September 15, 2020
I dreamt about Jeff. And I woke up and I’ve been crying ever since.
He was sitting across from me in a room. There were some other people. I was trying not to notice him. I didn’t want to put him in any danger. And he was trying not to notice me. And then, after a long while, after the room had emptied, I just looked at him. And he turned to look back. And he laughed, quietly.
“You aren’t mad at me anymore?” I asked.
“No,” he said, shaking his head. “No, I’m not mad.”
And then he had to leave.
The next day, I went back to the same place and sat in the same place. And after a little while, he was there, again. We talked a little bit. I told him where I was living, and I told him he could tap on my window and I’d let him in.

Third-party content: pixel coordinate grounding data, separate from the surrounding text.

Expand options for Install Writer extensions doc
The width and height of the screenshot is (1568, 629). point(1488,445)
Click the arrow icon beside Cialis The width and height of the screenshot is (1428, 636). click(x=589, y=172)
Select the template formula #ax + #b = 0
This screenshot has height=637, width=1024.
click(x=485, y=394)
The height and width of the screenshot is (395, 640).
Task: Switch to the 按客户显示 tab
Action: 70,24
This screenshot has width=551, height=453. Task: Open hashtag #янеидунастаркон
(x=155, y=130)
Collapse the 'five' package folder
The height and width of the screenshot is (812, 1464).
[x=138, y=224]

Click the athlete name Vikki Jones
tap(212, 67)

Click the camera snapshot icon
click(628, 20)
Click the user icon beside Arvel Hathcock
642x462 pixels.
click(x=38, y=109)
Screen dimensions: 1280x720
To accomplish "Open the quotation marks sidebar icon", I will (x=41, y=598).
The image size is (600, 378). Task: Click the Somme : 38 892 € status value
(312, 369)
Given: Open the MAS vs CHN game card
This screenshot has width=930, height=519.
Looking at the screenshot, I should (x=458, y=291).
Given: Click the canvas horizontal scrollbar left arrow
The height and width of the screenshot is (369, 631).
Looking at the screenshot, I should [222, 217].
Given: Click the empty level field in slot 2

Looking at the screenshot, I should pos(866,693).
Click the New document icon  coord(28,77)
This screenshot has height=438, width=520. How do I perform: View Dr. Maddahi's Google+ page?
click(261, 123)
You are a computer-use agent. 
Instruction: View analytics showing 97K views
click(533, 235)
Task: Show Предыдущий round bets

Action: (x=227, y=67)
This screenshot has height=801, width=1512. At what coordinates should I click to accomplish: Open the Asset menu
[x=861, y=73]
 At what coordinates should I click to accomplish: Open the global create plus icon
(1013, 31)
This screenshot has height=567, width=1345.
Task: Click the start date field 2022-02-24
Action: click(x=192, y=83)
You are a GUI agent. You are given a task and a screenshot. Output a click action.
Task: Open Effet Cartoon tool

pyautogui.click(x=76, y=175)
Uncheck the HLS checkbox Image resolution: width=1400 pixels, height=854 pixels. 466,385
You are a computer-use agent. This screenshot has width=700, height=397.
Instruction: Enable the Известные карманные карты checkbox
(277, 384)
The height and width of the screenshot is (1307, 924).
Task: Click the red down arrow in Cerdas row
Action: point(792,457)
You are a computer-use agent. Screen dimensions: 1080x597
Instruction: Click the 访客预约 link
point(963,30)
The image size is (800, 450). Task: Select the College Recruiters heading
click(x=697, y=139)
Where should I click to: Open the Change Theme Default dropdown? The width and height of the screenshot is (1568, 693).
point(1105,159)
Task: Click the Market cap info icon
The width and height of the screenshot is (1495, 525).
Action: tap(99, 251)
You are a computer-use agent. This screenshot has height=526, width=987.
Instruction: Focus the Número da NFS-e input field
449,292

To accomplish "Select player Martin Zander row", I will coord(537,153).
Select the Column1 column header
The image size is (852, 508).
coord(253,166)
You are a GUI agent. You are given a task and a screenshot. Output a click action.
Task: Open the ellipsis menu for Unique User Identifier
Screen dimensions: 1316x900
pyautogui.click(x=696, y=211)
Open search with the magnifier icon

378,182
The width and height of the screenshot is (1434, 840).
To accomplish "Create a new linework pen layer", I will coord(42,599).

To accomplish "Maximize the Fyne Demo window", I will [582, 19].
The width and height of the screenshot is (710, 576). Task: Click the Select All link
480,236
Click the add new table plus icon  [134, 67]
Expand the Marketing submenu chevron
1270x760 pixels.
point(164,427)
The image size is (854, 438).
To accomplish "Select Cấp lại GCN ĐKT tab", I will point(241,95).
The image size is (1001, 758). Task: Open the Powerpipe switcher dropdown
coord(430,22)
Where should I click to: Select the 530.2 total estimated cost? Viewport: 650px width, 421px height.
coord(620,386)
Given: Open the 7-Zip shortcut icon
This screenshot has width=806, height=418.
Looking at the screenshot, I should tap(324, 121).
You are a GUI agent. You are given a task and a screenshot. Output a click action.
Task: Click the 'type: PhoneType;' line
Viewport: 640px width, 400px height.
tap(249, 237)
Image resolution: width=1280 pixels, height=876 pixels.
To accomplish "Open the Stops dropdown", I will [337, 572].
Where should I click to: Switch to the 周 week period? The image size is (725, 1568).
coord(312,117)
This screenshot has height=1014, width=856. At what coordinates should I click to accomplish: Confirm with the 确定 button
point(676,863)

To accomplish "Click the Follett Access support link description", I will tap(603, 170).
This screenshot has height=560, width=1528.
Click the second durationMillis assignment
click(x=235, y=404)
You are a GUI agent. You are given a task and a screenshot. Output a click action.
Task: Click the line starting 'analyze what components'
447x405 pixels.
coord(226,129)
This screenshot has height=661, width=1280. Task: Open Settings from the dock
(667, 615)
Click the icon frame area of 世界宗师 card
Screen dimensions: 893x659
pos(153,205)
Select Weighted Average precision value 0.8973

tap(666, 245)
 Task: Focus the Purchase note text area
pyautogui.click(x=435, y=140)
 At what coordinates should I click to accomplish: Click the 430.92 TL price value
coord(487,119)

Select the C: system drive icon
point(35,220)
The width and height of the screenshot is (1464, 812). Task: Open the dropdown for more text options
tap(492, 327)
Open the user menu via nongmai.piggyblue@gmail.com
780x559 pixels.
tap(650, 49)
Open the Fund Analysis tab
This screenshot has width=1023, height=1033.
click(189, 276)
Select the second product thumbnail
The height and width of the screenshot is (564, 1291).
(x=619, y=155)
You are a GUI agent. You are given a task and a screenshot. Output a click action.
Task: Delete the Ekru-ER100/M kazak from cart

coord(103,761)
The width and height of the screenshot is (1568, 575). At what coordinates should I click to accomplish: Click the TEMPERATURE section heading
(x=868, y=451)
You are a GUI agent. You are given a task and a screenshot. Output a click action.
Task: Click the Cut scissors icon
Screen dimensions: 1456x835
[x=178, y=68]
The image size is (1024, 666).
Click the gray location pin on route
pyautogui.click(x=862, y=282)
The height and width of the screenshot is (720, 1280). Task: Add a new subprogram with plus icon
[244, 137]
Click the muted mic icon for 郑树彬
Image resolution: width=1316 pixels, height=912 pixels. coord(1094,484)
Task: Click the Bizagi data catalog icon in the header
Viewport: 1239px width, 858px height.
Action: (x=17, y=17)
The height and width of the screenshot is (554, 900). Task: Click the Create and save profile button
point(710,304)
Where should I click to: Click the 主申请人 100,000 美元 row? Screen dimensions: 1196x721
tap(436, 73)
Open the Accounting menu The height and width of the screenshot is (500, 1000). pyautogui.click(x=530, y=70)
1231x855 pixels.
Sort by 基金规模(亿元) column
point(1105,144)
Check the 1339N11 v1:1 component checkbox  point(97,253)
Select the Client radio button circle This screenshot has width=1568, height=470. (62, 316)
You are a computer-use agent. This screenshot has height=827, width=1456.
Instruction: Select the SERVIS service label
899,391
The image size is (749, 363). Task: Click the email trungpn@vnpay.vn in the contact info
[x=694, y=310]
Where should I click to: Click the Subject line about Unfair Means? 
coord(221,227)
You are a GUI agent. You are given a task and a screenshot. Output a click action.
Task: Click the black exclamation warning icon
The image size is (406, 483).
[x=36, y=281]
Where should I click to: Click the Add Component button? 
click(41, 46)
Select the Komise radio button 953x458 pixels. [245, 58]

And the next day, I went back to the same place and sat in the same place. And he was there, again. This time, we made plans for when he’d come to me.
And the next day, I was in my room, waiting for the tap on my window.
And I woke up. And I’ve been crying ever since.
I remembered I’m going to have to let a man know today if I’m going to meet him tomorrow. And I was disgusted. Disgusted at the thought of another man. Then I realized what I had with Jeff was all I wanted. It filled me up with enough. And I thought about how love makes someone everything you want and need. In just one person. And how it really is possible to be with one person, and be happy with one person, for a lifetime. Even though I spend a lot of time telling myself that isn’t true. But it can be true. There is that possibility.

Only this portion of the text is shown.